Je n’ai jamais senti mon cœur. Je n’ai accès qu’à des points de pulsation en surface sur des morceaux de peau choisis. Parfois à une douleur attribuée à la cage thoracique, aux os, aux poumons. J’ignore la taille de mon cœur. Mais je sens le poids et la matière de ma poitrine en entier. Ma poitrine est dense. Ma poitrine est une masse lourde et gazeuse. Ma poitrine est entre le rouge et le mauve pâle, une couleur de la fatigue et de la mélancolie, avec la vivacité du parce que je suis vivante. Ma poitrine est vaste. Ma poitrine est grande. Ma poitrine est doucement discrète, j’ai de la peau, du gras et des vêtements pour la protéger. Ma poitrine se cache. Ma poitrine s’appuie sur mon squelette et mes muscles, et j’attends, comme concernant mes réserves de graisse qui me ralentissent dans les mouvements de ma vie, un inespéré allègement qui serait définitif. Que ma poitrine soit leste, et toujours créative. Que ma poitrine soit une plume qu’il n’est pas nécessaire de retremper dans l’encre pour peindre avec une allégresse nocturne tout ce qui se dit du monde et du mental. Je veux depuis toujours le triomphe du corps et de l’esprit alliés. Et par là même l’anéantissement de ma fatigue. Le triomphe de l’image mais aussi du son. Du toucher. Des tremblements. De la rugosité. De la douceur. De tout le chaos. J’aspire à une dévoration avec style. Avec classe. En virtuose. Je n’ai jamais su danser. Un jour il sera temps d’apprendre. Il sera temps de prendre sa place, d’oser figurer dans l’espace avec ce qu’on nous a donné, avec ce qu’on est. S’accepter. Et le corps matériel, inaltérable, altérable, si peu de chose, beau et laid, mauvais et sacré, peut se contenter d’être, et écarter des parcelles de vide. Occuper. Mais pas longtemps. Bouger. Continuellement. On vit dans le mouvement ou on ne vit pas. On va dans la lumière qu’on traverse. On ne fait pas autre chose que traverser. Mais traverser la lumière. Oser l’abîme de la lumière. C’est ça le monde. C’est l’action à son acmé. Ma poitrine veut une montagne. Ma poitrine retrouve un désir. Ma poitrine veut vibrer comme un archet.

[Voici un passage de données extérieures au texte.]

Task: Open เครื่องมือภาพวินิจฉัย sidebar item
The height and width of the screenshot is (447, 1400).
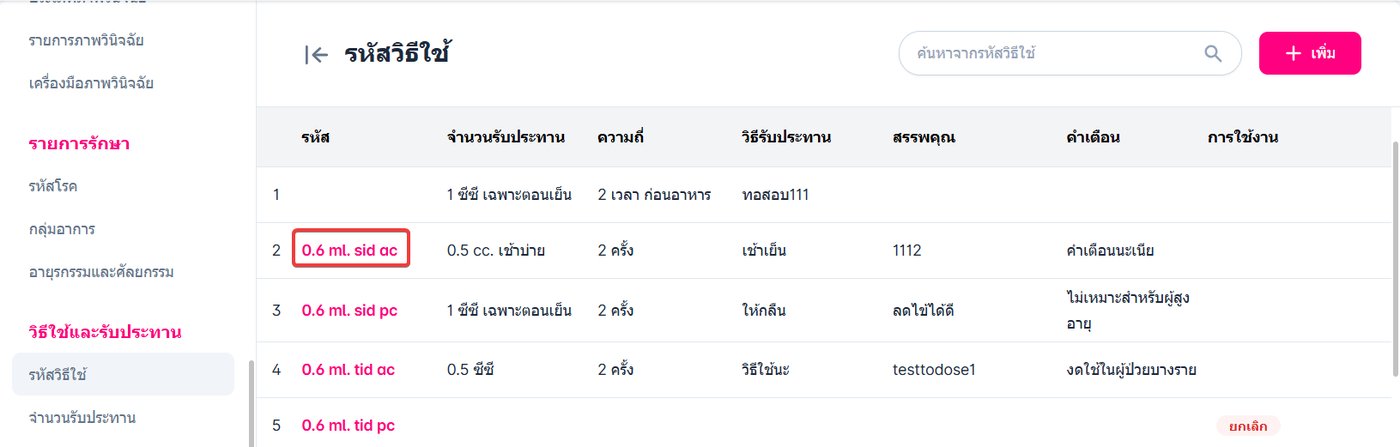Action: point(91,82)
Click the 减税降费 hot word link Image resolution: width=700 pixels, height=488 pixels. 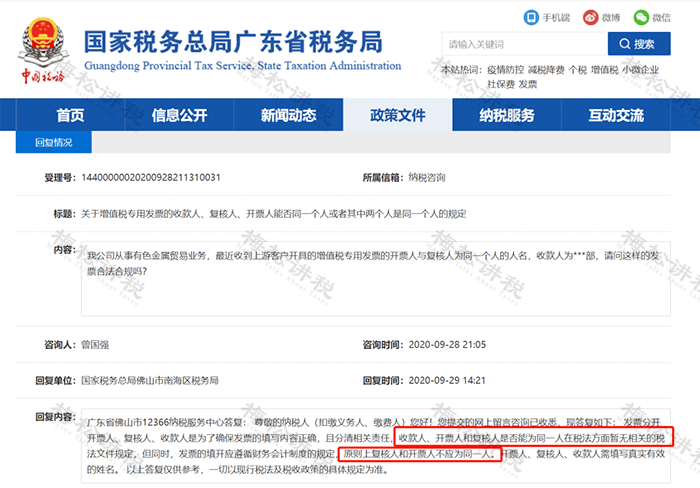pyautogui.click(x=546, y=70)
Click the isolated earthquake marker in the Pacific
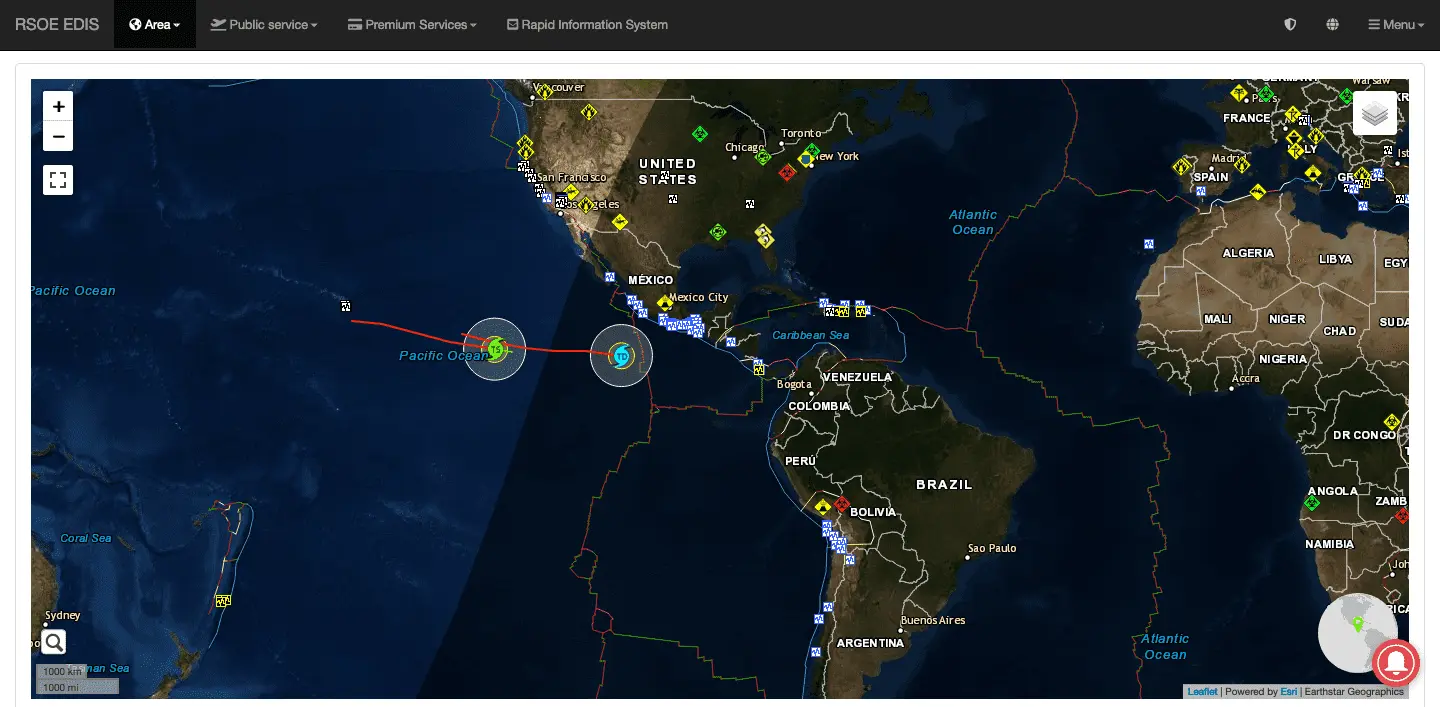The width and height of the screenshot is (1440, 707). [x=345, y=306]
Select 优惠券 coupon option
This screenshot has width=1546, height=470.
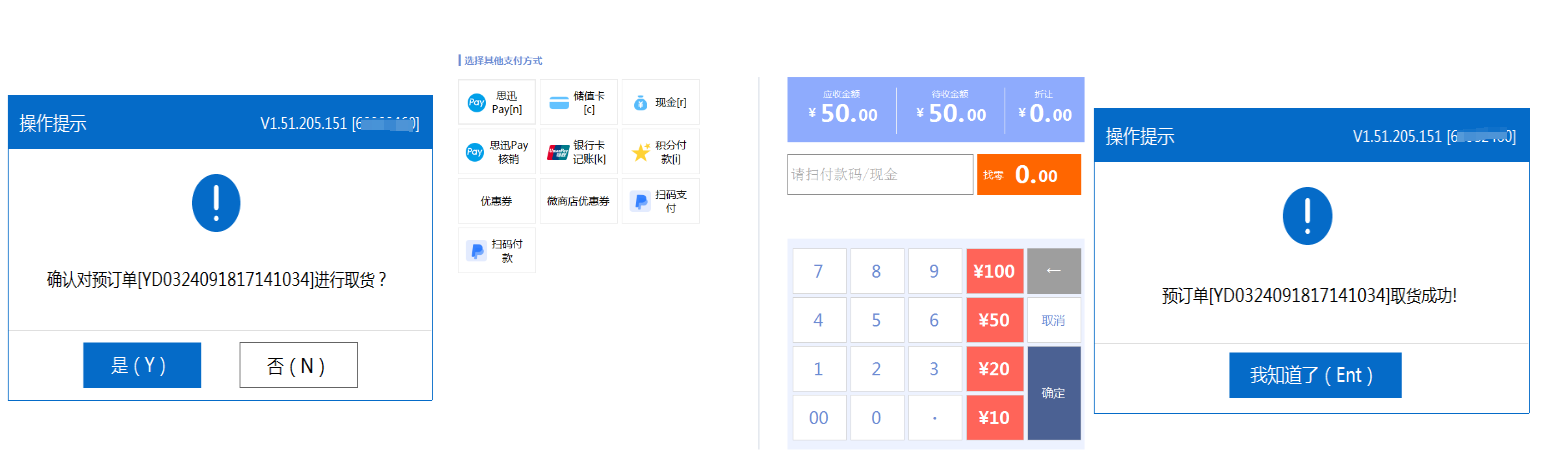[497, 201]
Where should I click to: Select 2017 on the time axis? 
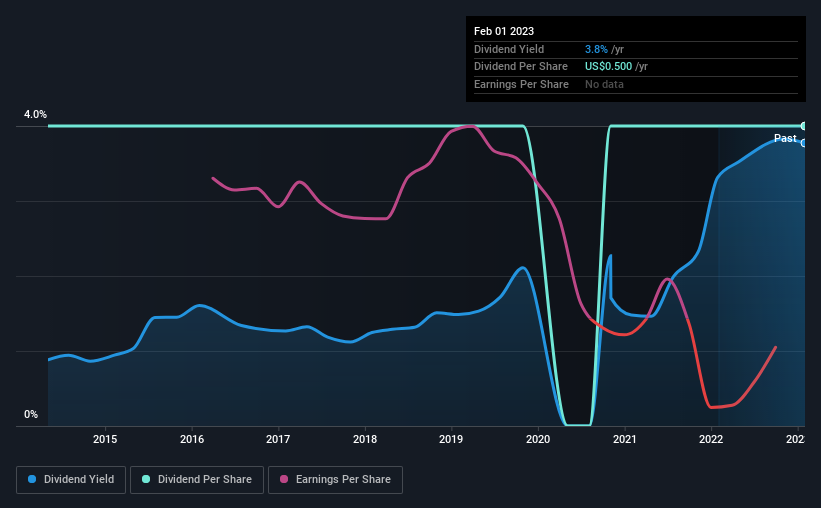point(278,439)
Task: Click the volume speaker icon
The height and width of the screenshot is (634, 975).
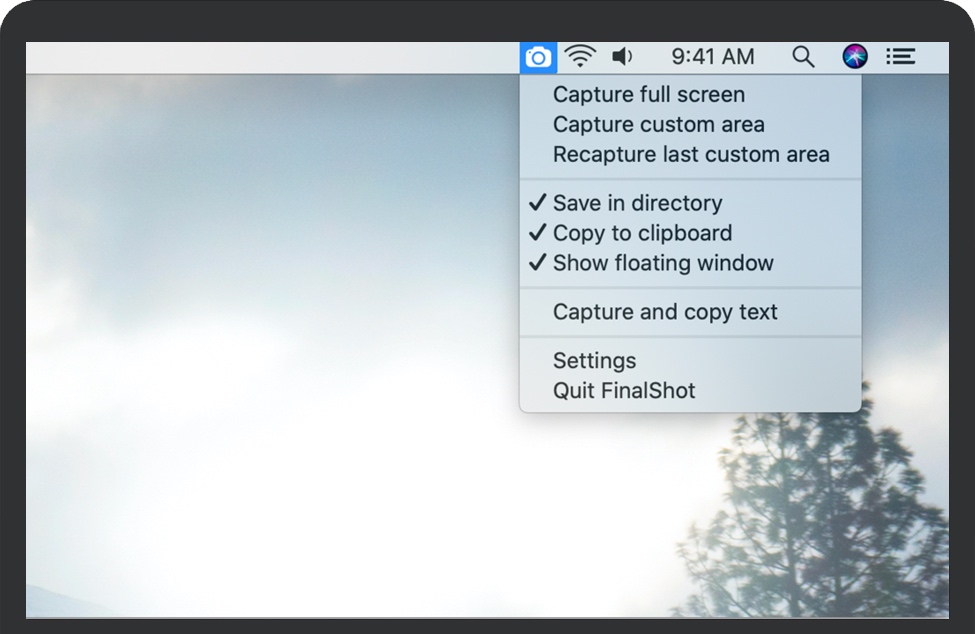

Cette lecture m'a un peu rappelé Christian Bobin avec L'homme-joie, mais je n'arrive pas à mettre des mots sur ce qui, dans ton texte, m'y a fait penser. Peut être la douceur globale, malgré la force de certaines images et la passion qu'elles inspirent.
Peut-être que ce sont certaines répétitions qui font que ce texte te plaît moins ? Ce n'est pas quelque chose que l'on trouvait dans les deux textes précédents. C'est juste une impression comme ça, peut-être que je me trompe.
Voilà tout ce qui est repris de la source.